Extract every line below that contains the string "Open", matching its case exactly.

### Dataset
******************************

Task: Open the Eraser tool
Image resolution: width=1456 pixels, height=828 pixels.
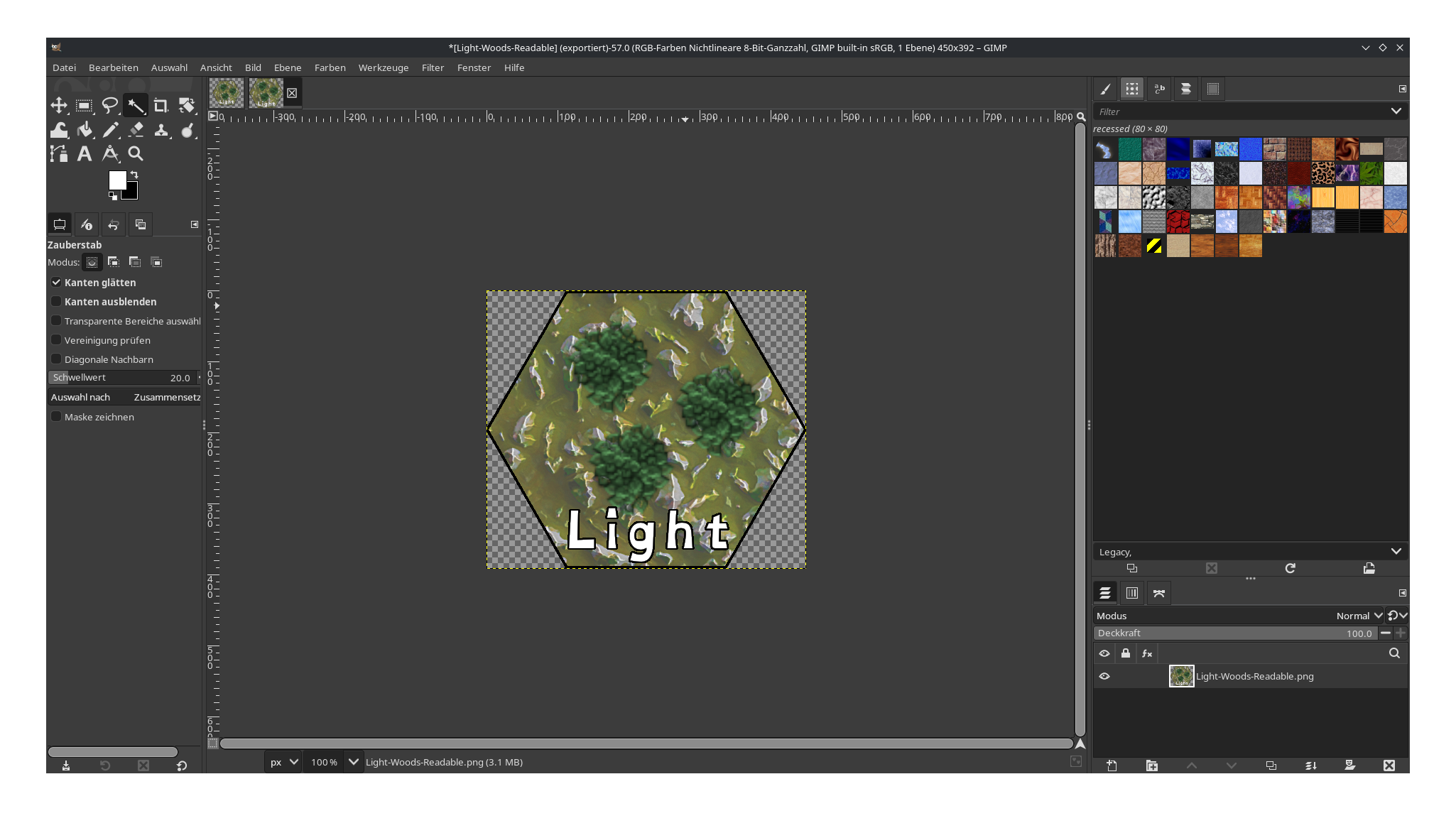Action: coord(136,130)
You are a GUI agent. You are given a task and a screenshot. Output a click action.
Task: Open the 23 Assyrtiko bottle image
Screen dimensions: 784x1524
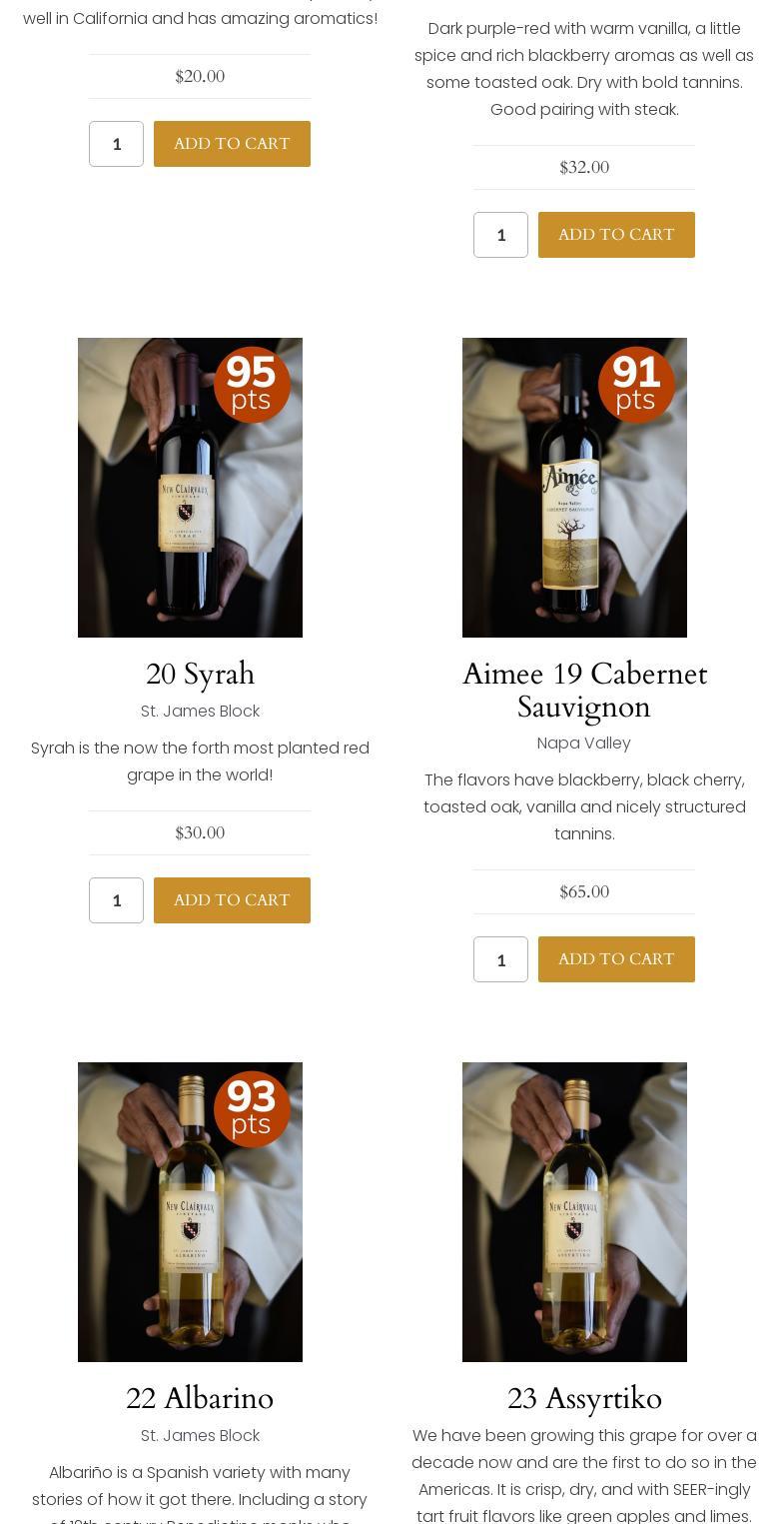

******************************

### Exercise output
Task: Open the Eraser tool
Task: Open the 23 Assyrtiko bottle image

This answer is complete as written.